Location
- 132 Wyckoff Rd Gilboa, New York 12076 United States
- Coordinates: 42°23′32″N 74°26′28″W﻿ / ﻿42.39222°N 74.44111°W

Information
- Type: Public
- Motto: "Best school by a dam site"
- Established: 1929
- School district: Gilboa-Conesville Central School District
- NCES District ID: 3612120
- Superintendent: Jack Etter
- NCES School ID: 361212000970
- Principal: Thomas Cervolo
- Teaching staff: 34.00 (on an FTE basis)
- Grades: PK-12
- Enrollment: 249 (2024-2025)
- Student to teacher ratio: 7.32
- Campus: Rural: Remote
- Colors: Purple and Gold
- Mascot: Wildcats
- Nickname: GCCS
- Yearbook: Reflector
- Website: www.gilboa-conesville.k12.ny.us

= Gilboa-Conesville Central School =

The Gilboa-Conesville Central School District is a small, rural school located in the Northern Catskill Mountains.
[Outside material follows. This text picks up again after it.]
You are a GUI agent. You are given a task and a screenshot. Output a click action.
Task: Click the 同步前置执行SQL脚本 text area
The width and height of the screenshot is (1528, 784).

There are about 375 students in grades K-12 housed in one building in Gilboa, Schoharie County New York.

There are no villages nor towns within the school district. The town of Prattsville has the only village atmosphere in the district. Because no students live within walking distance of the school, almost all take the school bus to school.